In reply to a steep target of 362, the tourists were never able to mount a decent challenge from the moment Aaron Finch skied an attempt to pull Kagiso Rabada in the second over. From there, regular wickets stymied progress to make it a more or less stress-free afternoon for the Proteas, who always had plenty of runs in reserve even as Travis Head posted his highest ODI score.
On a pristine day for batting and a friendly pitch, Australia’s bowlers struggled again in the absence of Mitchell Starc and Josh Hazlewood. Du Plessis’ 111 was a fine example of high tempo and good placement, not requiring a single six despite striking at nearly 120 runs per 100 balls.
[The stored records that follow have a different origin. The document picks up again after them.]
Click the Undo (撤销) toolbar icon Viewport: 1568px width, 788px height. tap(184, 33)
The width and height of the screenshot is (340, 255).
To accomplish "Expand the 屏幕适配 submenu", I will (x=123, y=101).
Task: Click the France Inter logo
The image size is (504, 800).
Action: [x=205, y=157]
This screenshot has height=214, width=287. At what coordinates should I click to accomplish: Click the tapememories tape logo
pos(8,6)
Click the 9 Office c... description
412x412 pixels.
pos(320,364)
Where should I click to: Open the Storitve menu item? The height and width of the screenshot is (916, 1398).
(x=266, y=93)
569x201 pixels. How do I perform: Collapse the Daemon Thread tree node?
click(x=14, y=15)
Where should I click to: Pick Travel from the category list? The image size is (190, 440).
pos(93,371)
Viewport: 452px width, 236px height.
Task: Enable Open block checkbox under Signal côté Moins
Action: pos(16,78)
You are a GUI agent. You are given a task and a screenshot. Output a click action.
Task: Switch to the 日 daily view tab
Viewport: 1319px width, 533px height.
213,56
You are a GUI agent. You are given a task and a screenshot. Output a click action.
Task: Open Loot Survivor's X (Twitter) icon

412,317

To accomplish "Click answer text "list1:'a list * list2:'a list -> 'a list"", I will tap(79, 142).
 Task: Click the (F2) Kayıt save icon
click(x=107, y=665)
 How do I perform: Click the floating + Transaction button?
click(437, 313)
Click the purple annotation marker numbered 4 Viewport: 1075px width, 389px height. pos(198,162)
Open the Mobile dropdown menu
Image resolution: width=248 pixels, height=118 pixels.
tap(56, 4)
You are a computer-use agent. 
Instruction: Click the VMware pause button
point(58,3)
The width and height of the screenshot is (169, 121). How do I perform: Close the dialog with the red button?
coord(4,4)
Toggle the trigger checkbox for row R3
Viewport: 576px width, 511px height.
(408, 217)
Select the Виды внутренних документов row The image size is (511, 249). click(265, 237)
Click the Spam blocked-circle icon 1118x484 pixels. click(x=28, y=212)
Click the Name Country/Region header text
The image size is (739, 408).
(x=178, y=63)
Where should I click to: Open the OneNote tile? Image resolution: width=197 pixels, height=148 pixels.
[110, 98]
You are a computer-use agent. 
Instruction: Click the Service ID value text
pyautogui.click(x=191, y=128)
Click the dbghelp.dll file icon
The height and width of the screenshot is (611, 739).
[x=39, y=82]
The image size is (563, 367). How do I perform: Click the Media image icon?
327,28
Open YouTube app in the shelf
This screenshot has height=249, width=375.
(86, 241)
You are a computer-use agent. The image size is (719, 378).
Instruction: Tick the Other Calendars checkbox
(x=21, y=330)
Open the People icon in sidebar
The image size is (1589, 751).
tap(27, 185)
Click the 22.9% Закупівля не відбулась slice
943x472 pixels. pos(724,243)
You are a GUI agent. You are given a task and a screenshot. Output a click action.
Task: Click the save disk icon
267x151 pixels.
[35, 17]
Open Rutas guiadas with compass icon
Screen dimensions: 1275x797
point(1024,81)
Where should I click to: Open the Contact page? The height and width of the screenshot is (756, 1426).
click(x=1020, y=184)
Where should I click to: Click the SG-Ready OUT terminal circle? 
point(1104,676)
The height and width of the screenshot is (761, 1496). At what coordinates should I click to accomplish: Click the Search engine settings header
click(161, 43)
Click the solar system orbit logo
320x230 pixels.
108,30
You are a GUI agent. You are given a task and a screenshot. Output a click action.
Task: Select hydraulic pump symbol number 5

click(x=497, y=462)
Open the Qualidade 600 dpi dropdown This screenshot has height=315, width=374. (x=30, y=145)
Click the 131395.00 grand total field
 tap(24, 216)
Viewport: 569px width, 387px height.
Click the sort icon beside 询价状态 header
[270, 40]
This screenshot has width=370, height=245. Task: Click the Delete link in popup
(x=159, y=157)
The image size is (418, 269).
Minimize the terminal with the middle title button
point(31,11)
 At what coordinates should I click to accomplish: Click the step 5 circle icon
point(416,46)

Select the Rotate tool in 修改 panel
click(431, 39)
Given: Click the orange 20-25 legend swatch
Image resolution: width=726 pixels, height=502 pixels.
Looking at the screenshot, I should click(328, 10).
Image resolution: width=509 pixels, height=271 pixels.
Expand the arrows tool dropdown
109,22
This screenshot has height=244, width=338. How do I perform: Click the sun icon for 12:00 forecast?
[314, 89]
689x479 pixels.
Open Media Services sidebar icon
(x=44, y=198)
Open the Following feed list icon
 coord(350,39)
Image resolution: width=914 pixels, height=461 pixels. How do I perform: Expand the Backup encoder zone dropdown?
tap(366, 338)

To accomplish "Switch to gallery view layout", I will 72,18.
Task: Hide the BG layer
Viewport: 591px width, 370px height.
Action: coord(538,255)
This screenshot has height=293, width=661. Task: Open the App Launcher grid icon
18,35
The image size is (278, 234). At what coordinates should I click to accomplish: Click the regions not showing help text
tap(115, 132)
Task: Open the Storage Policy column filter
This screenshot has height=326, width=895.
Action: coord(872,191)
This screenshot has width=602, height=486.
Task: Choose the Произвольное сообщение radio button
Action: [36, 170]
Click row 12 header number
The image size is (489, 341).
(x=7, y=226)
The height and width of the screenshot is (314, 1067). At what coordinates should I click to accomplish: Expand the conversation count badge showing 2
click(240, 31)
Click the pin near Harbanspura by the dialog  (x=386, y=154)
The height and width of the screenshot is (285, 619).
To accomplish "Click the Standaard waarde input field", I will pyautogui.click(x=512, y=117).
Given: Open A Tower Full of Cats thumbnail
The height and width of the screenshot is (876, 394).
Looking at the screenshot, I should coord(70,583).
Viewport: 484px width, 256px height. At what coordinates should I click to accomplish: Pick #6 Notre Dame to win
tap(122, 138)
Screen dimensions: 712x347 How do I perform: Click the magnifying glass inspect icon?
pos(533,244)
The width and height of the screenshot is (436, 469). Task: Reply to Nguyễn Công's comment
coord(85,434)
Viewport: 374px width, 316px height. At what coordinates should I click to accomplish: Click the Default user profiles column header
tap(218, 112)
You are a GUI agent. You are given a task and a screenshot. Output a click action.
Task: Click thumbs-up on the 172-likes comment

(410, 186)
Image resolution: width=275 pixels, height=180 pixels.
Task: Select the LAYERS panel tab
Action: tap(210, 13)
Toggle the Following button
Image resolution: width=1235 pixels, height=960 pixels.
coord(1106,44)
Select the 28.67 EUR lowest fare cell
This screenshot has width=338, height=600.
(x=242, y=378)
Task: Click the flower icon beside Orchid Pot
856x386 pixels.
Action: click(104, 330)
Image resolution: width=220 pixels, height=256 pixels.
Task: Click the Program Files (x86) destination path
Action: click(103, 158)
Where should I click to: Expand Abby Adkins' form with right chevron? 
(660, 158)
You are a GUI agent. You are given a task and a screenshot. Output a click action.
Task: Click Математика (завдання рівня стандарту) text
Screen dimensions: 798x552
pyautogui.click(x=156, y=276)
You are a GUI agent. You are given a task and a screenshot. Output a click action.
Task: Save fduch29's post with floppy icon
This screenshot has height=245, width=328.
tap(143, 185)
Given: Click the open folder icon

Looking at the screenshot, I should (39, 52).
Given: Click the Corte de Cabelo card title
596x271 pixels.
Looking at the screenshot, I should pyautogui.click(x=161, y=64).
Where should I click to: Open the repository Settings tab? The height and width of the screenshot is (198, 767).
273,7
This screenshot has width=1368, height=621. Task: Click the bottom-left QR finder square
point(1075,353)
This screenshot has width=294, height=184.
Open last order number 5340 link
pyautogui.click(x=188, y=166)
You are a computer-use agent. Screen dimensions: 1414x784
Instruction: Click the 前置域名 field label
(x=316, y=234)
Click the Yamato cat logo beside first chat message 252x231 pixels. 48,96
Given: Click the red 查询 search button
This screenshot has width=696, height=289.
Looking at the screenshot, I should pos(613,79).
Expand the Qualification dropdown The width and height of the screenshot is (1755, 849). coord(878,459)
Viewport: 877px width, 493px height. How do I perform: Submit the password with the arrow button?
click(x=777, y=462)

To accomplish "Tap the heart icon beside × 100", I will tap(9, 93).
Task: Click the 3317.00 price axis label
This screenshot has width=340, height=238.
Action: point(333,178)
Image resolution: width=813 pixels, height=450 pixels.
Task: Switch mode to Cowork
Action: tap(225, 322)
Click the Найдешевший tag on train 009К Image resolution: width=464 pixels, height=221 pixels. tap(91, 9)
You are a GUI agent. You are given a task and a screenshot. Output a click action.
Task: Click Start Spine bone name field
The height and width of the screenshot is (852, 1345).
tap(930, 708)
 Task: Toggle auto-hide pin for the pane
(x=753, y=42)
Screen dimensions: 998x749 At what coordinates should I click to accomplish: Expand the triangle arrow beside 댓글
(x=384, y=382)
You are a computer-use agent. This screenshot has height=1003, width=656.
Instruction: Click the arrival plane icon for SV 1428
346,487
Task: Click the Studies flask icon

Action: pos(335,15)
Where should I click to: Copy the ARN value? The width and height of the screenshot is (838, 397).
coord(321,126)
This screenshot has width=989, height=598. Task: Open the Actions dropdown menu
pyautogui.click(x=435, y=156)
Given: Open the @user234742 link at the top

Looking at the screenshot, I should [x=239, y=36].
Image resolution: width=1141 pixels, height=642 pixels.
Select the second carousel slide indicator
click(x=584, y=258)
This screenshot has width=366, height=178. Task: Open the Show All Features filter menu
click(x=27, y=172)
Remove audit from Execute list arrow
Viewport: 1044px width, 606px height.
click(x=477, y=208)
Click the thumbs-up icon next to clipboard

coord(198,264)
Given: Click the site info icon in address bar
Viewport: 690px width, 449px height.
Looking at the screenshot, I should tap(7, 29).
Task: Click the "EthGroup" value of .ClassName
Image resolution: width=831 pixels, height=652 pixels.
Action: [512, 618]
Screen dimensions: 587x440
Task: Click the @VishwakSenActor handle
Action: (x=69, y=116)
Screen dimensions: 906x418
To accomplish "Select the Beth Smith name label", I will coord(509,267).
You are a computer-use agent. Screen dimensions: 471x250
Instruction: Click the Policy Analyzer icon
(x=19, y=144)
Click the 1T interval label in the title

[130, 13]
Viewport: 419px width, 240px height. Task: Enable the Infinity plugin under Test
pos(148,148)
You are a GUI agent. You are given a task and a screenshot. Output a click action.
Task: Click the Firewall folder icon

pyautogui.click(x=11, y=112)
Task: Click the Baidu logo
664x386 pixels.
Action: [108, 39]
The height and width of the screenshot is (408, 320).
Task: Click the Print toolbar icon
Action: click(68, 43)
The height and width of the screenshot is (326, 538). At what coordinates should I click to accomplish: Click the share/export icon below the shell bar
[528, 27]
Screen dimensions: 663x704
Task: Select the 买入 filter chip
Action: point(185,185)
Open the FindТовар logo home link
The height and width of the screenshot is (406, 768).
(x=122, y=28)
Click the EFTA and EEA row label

Duminy’s was a bigger-hitting innings, after Rossouw had produced a flurry of boundaries against the new ball to set South Africa on the road to a big total.
After de Kock destroyed Australia’s bowling attack in making 178 in the opening match at Centurion, the visitors dropped Scott Boland and Daniel Worrall, replacing them with Mennie and Tremain. South Africa did not make any changes to the team that won the first match of the series. The captain du Plessis indicated that Hashim Amla was fit to return and had simply been left out, leaving Rossouw at the top of the order.
It was Rossouw who duly got the Proteas going in the early overs, repeatedly piercing the off-side field with well-timed strokes that flew across a fast – if somewhat uneven – Wanderers outfield.
Both Mennie and Tremain were able to beat the bat numerous times with a modicum of early seam movement, but in between whiles, a high number of boundaries meant there was little scoreboard pressure imposed. It wasn’t until John Hastings entered the attack that a wicket fell, de Kock failing to get hold of a lofted drive and offering a catch to Tremain.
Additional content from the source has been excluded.